[Given text]

In each of the image forming devices 10(Y, M, C, K) that has completed the primary transfer, the drum cleaning device 16 clean the surface of the photoconductor drum 11 by scraping off and removing the adhering substances. As a result, each of the image forming devices 10(Y, M, C, K) is ready to perform the next imaging operation.
Subsequently, the intermediate transfer device 20 carries and transports the toner images primarily transferred to the secondary transfer position as the intermediate transfer belt 21 rotates. Meanwhile, the sheet feeding device 30 feeds the required recording sheet 5 to the sheet feeding transport path 35 in accordance with the image forming operation. In the sheet feeding transport path 35, the pair of sheet transport rollers 34 (serving as the registration roller) feeds and supplies the recording sheet 5 to the secondary transfer position in accordance with a transfer timing.
At the secondary transfer position, the secondary transfer device 27 collectively secondarily transfers the toner images on the intermediate transfer belt 21 onto the recording sheet 5. In the intermediate transfer device 20 in which the secondary transfer has been completed, the belt cleaning device 28 cleans the front surface of the intermediate transfer belt 21 after the secondary transfer by removing the adhering substances such as the toner remaining on the surface of the intermediate transfer belt 21.
Subsequently, the recording sheet 5 onto which the toner images have been secondarily transferred is separated from the intermediate transfer belt 21 and then transported to the fixing device 40 via the sheet transport path 37. In the fixing device 40, the recording sheet 5 after the secondary transfer is introduced into and passes through the fixing nip portion N between the rotating heating rotary body 41 and the rotating pressurizing rotary body 42. Accordingly, necessary fixing processing (heating and pressurizing) is performed to fix unfixed toner images onto the recording sheet 5, and the decurling device 60 corrects curl of the recording sheet 5 generated by the fixing processing. Finally, the recording sheet 5 after the fixing is discharged to the sheet discharge unit (not illustrated) provided on the side surface of the apparatus body 1a by the pair of sheet outlet rollers 38.
By the above operation, the recording sheet 5 on which the full-color image which is the combination of the toner images of the four colors is formed is output.
Configuration of Fixing Device
FIG. 3 is a cross-sectional view illustrating the fixing device to which the decurling device according to the first exemplary embodiment is applied. The fixing device 40 integrally includes the decurling device (decurler) 60.

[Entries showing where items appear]

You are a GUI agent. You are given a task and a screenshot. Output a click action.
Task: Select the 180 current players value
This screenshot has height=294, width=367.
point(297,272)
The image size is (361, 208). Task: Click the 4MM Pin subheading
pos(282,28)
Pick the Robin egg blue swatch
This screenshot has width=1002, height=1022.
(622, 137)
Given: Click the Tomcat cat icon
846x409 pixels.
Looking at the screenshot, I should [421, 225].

==

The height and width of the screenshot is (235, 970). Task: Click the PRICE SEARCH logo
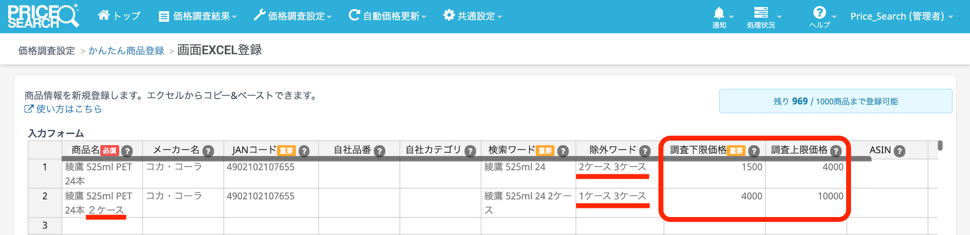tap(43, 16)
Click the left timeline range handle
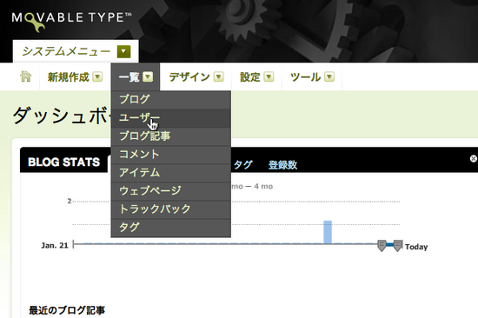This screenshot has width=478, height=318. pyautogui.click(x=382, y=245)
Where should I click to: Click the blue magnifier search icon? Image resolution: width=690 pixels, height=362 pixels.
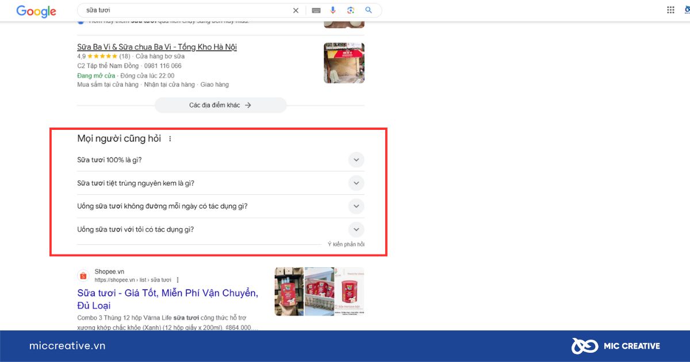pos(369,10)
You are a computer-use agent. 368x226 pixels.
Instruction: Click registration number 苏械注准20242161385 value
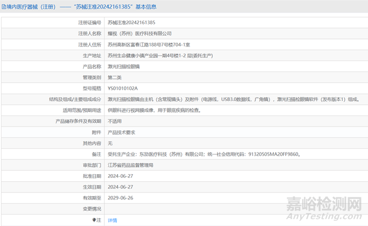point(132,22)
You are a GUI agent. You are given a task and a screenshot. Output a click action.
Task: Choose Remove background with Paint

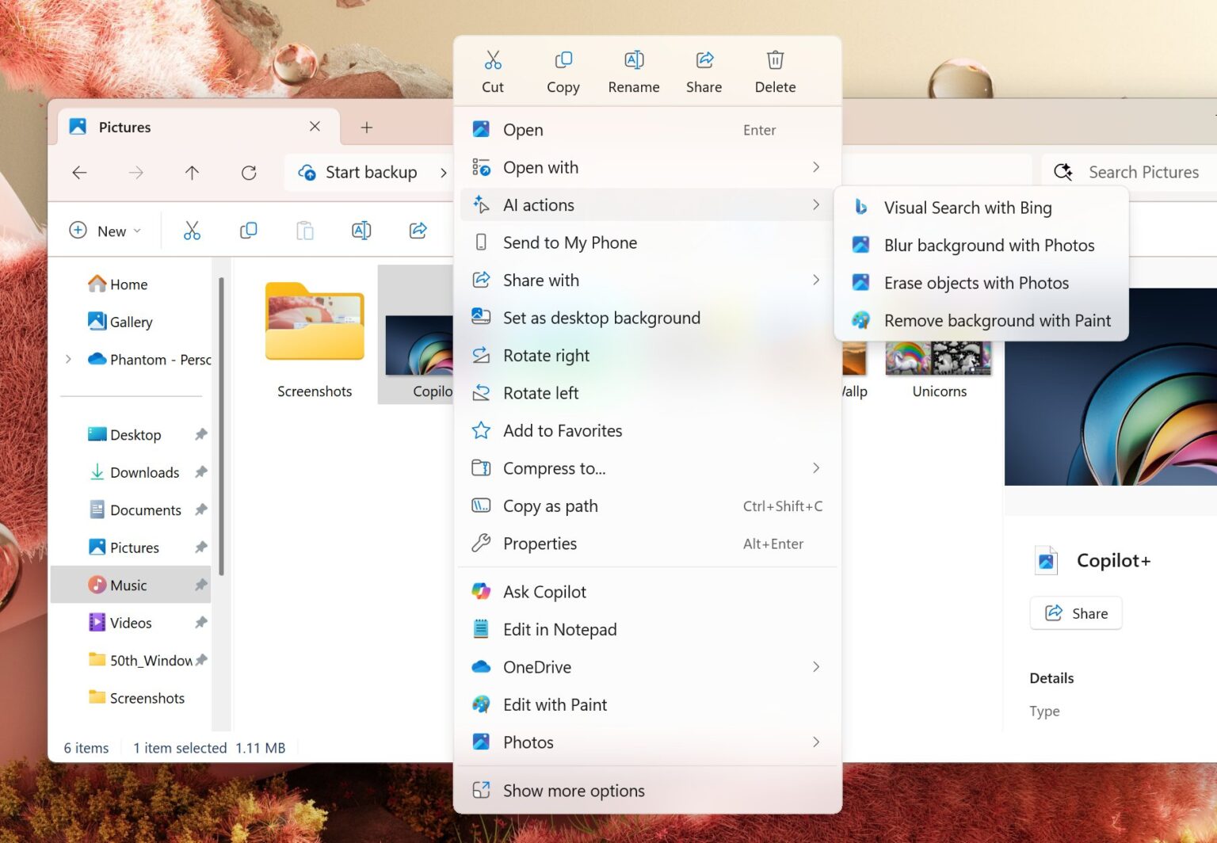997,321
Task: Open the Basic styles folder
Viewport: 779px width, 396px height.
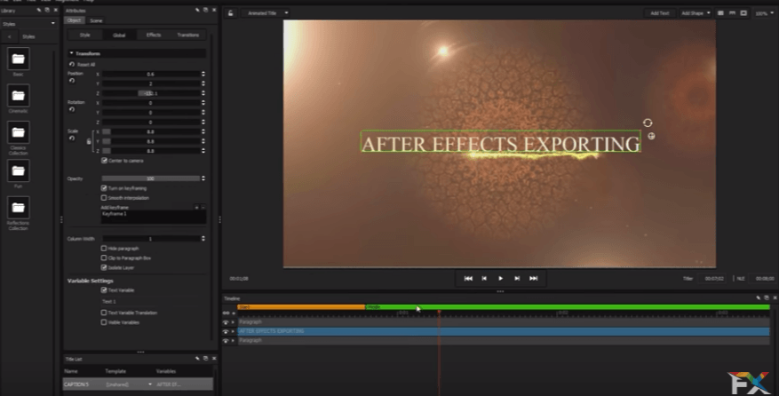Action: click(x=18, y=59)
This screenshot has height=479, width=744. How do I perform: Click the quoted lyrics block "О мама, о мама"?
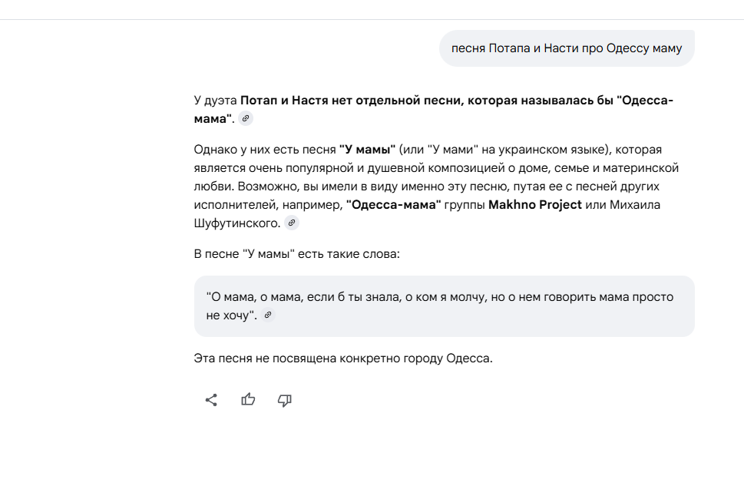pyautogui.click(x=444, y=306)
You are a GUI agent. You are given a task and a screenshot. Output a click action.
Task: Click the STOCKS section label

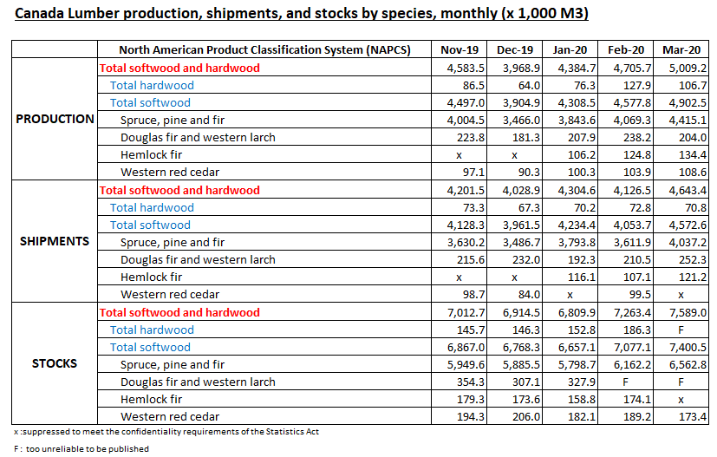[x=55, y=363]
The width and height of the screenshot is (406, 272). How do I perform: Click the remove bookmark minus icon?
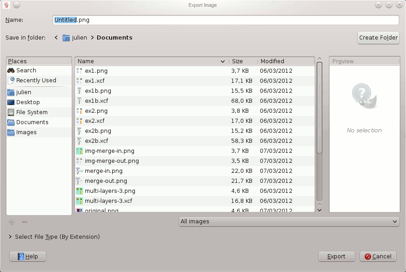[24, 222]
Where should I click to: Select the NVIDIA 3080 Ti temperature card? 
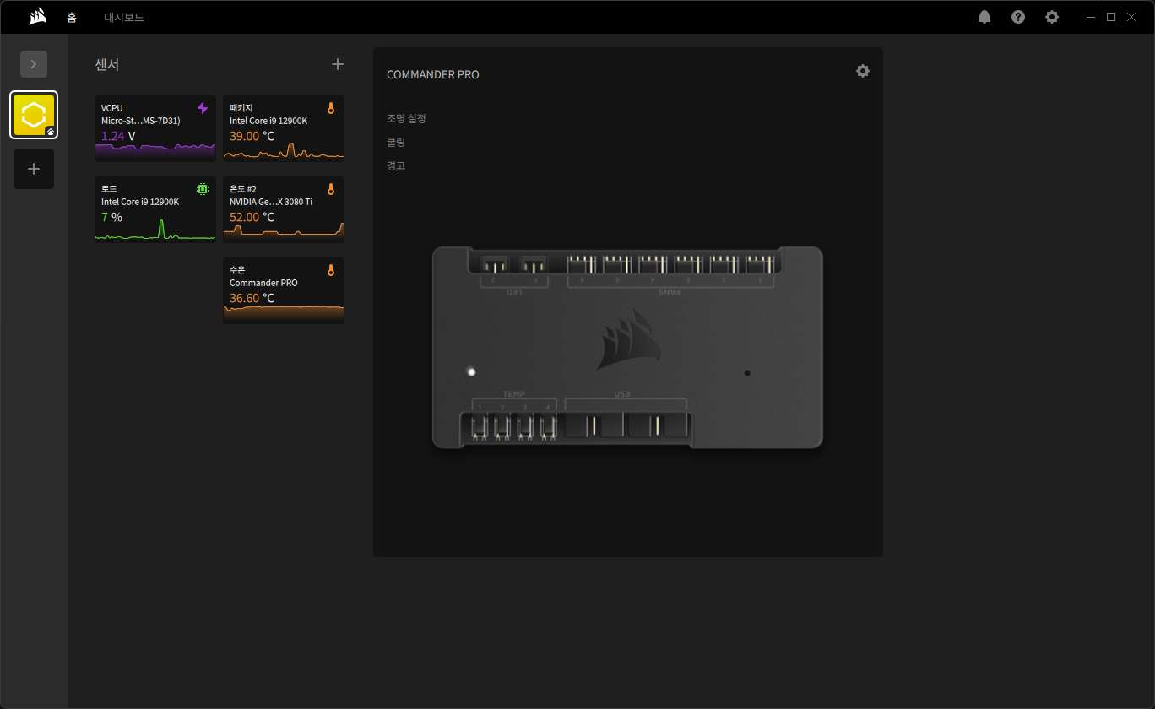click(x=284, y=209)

--

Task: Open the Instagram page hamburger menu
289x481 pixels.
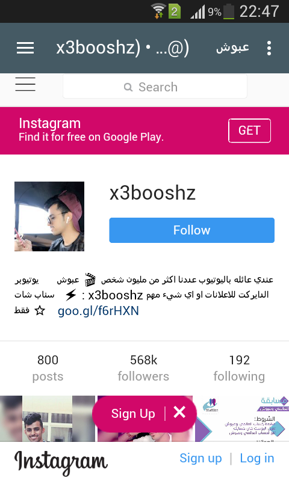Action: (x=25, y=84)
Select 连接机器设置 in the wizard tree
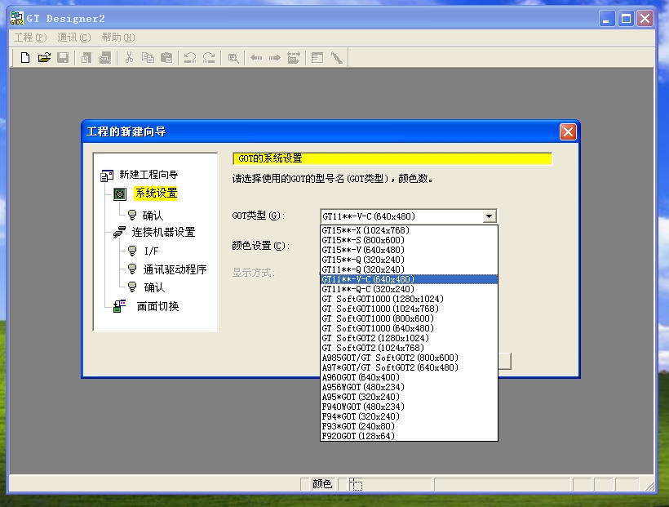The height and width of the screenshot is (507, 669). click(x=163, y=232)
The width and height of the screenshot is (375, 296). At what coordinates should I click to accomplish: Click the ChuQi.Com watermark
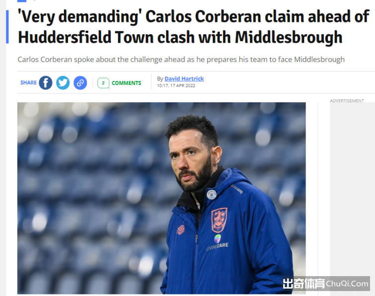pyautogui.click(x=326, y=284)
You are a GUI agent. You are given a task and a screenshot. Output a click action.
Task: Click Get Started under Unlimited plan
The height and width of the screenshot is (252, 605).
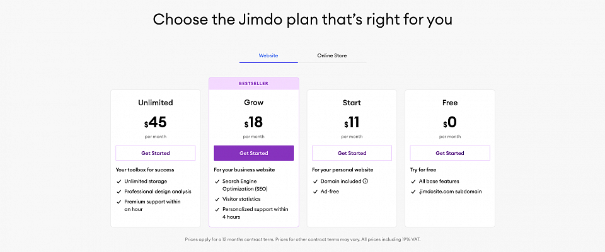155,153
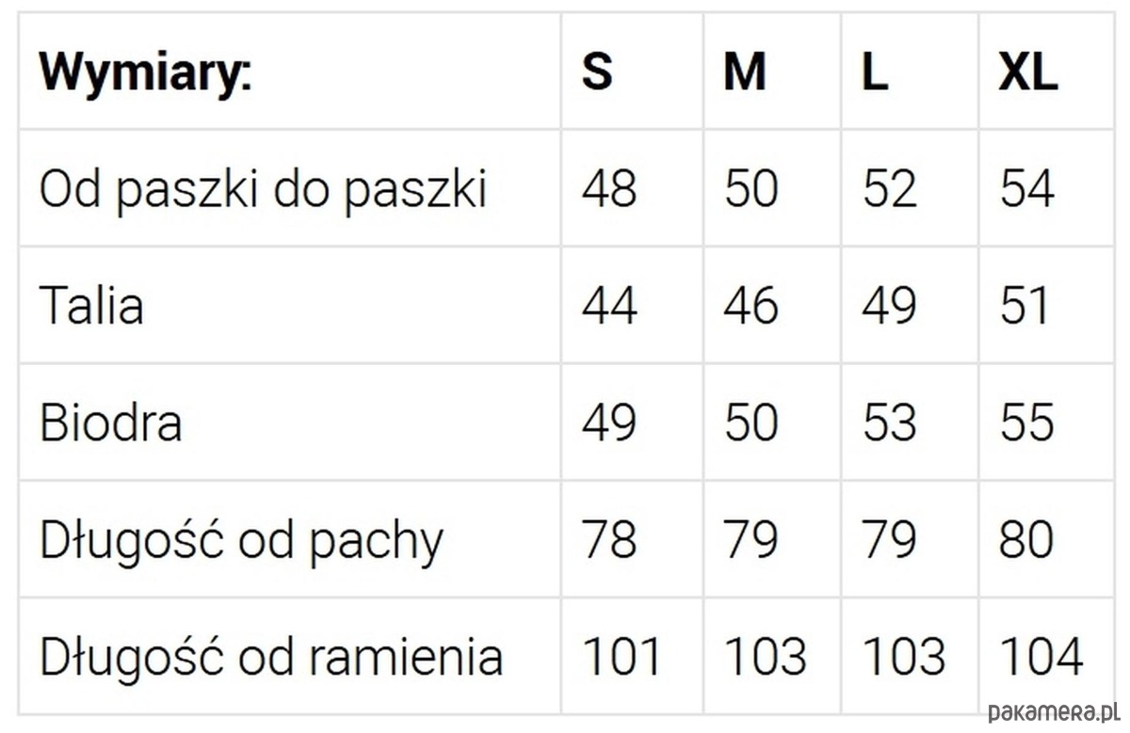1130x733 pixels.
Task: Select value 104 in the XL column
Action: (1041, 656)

[Problems to solve]
- 1) In the printing passage, which device corrects the curl that fixing produces in the recording sheet?
- 2) Please say whether each statement agrees with the printing passage, answering yes or no and quoting the deciding words: (a) The belt cleaning device 28 cleans the surface of the photoconductor drum 11. (b) The pair of sheet outlet rollers 38 discharges the fixed recording sheet to the sheet discharge unit. (c) The fixing device 40 integrally includes the decurling device.
The data was taken from a different source than the printing passage.

[Expected answers]
- 1) The decurling device 60.

- 2)
(a) No: "the belt cleaning device 28 cleans the front surface of the intermediate transfer belt 21"
(b) Yes: "the recording sheet 5 after the fixing is discharged to the sheet discharge unit (not illustrated) provided on the side surface of the apparatus body 1a by the pair of sheet outlet rollers 38"
(c) Yes: "The fixing device 40 integrally includes the decurling device (decurler) 60."